The input:

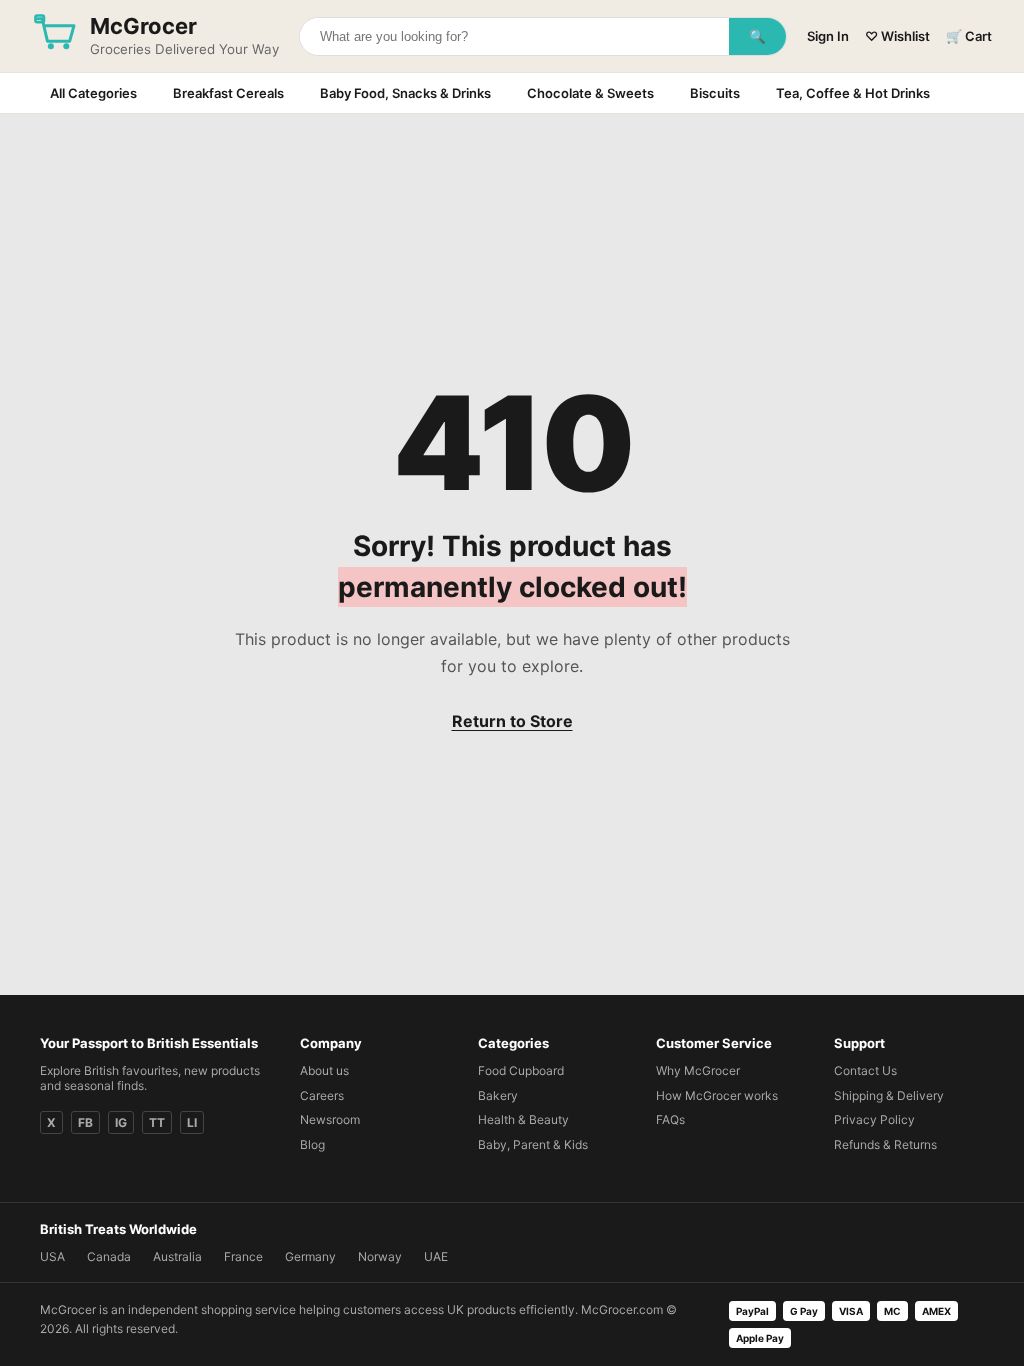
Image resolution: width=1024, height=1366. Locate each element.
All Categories (93, 93)
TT (157, 1122)
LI (192, 1122)
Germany (310, 1256)
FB (85, 1122)
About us (324, 1070)
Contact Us (865, 1070)
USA (52, 1256)
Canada (109, 1256)
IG (121, 1122)
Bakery (498, 1095)
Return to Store (512, 721)
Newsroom (330, 1119)
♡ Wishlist (897, 36)
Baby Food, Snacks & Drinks (405, 93)
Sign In (828, 36)
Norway (380, 1256)
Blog (312, 1144)
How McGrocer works (717, 1095)
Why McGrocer (698, 1070)
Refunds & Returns (885, 1144)
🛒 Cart (969, 36)
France (243, 1256)
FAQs (670, 1119)
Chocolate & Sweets (590, 93)
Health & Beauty (523, 1119)
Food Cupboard (521, 1070)
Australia (177, 1256)
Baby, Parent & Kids (533, 1144)
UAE (436, 1256)
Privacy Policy (874, 1119)
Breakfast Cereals (228, 93)
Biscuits (715, 93)
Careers (322, 1095)
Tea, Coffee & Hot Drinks (853, 93)
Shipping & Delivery (889, 1095)
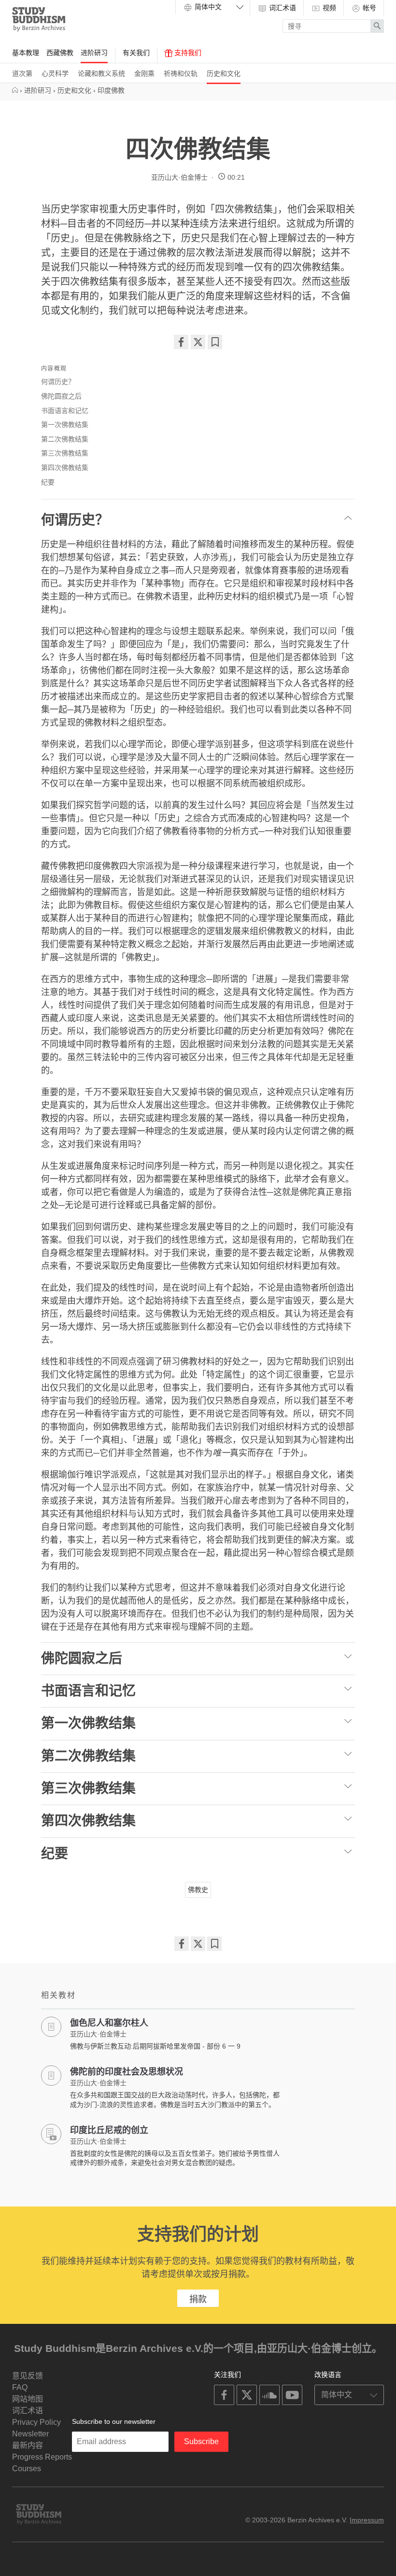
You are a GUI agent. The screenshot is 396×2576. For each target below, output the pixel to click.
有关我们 (136, 53)
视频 (328, 8)
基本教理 (25, 53)
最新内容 (27, 2445)
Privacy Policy (36, 2422)
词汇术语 (281, 8)
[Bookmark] (215, 342)
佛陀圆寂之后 (61, 396)
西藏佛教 (59, 53)
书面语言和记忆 (64, 410)
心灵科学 (55, 73)
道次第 (22, 73)
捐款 (198, 2299)
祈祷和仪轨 (181, 73)
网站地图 (27, 2399)
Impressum (367, 2520)
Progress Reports (42, 2457)
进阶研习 (94, 53)
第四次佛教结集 (64, 467)
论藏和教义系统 (101, 73)
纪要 (48, 482)
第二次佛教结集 (64, 439)
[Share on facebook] (181, 342)
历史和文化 (223, 73)
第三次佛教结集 (64, 453)
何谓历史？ (58, 381)
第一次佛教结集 (64, 424)
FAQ (20, 2387)
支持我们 (186, 53)
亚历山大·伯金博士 (179, 177)
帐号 (368, 8)
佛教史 (198, 1889)
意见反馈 (27, 2376)
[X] (198, 342)
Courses (26, 2468)
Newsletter (30, 2434)
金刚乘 (144, 73)
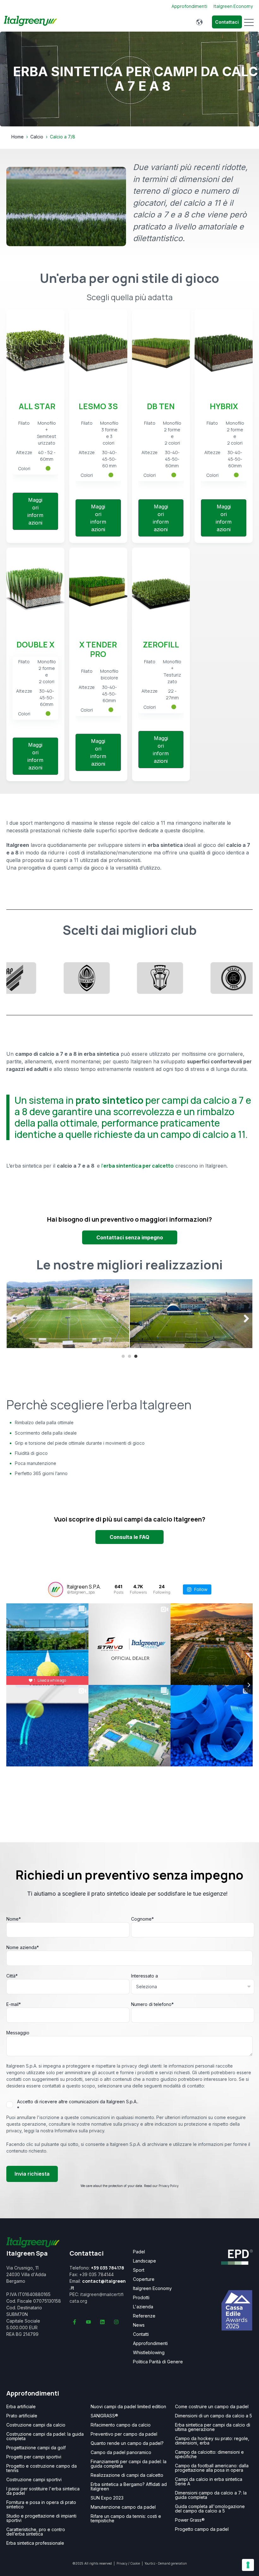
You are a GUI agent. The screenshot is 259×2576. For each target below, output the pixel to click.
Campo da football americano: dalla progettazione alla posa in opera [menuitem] (212, 2468)
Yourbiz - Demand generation (166, 2563)
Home (17, 136)
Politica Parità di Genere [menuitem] (158, 2362)
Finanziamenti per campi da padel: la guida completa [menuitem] (128, 2463)
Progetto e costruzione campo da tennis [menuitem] (41, 2468)
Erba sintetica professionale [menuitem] (35, 2543)
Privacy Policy (168, 2186)
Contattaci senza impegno (129, 1237)
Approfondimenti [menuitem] (150, 2343)
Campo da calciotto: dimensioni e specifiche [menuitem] (209, 2454)
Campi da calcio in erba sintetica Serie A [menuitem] (208, 2481)
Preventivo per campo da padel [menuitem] (124, 2434)
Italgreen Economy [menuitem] (152, 2288)
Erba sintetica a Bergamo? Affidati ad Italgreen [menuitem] (129, 2486)
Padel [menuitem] (139, 2252)
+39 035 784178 (107, 2268)
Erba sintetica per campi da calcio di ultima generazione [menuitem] (212, 2427)
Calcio (36, 136)
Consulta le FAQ (129, 1537)
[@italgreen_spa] (55, 1589)
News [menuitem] (139, 2325)
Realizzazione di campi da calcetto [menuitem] (127, 2475)
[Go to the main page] (30, 22)
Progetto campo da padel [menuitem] (202, 2529)
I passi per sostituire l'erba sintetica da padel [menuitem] (43, 2491)
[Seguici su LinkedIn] (102, 2322)
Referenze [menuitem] (144, 2316)
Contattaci (227, 22)
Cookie (135, 2563)
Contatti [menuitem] (141, 2334)
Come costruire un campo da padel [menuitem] (212, 2406)
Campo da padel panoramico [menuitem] (121, 2452)
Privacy (122, 2563)
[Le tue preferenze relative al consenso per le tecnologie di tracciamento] (248, 2565)
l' (137, 1165)
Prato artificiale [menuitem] (21, 2416)
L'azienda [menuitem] (143, 2307)
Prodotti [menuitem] (141, 2297)
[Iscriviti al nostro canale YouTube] (88, 2322)
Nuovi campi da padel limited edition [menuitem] (128, 2406)
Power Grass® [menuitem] (190, 2520)
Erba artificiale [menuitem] (21, 2406)
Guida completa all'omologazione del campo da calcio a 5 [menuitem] (210, 2508)
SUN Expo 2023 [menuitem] (107, 2498)
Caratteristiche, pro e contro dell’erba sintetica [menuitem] (35, 2531)
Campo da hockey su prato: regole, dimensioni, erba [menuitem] (212, 2440)
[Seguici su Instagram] (116, 2322)
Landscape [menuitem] (144, 2261)
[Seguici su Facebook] (74, 2322)
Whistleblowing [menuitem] (149, 2352)
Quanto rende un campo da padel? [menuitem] (127, 2443)
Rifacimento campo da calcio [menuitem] (121, 2425)
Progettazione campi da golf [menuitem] (36, 2447)
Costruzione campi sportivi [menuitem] (34, 2479)
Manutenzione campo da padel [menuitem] (123, 2507)
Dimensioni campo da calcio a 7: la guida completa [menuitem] (211, 2495)
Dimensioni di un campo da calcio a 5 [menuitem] (213, 2416)
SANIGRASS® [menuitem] (104, 2416)
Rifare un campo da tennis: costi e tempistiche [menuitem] (126, 2518)
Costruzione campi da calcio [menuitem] (35, 2425)
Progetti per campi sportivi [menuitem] (33, 2457)
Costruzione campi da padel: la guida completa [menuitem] (45, 2436)
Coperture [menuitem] (143, 2279)
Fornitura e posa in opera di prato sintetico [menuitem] (41, 2504)
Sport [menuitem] (138, 2270)
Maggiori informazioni (35, 511)
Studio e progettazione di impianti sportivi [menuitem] (41, 2518)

Required work:
Exact copies of the lines from the one holding "SANIGRASS® [menuitem] (104, 2416)" through the last line above, and only those, make up the answer.

Response to this exercise:
SANIGRASS® [menuitem] (104, 2416)
Rifare un campo da tennis: costi e tempistiche [menuitem] (126, 2518)
Costruzione campi da calcio [menuitem] (35, 2425)
Progetti per campi sportivi [menuitem] (33, 2457)
Costruzione campi da padel: la guida completa [menuitem] (45, 2436)
Coperture [menuitem] (143, 2279)
Fornitura e posa in opera di prato sintetico [menuitem] (41, 2504)
Sport [menuitem] (138, 2270)
Maggiori informazioni (35, 511)
Studio e progettazione di impianti sportivi [menuitem] (41, 2518)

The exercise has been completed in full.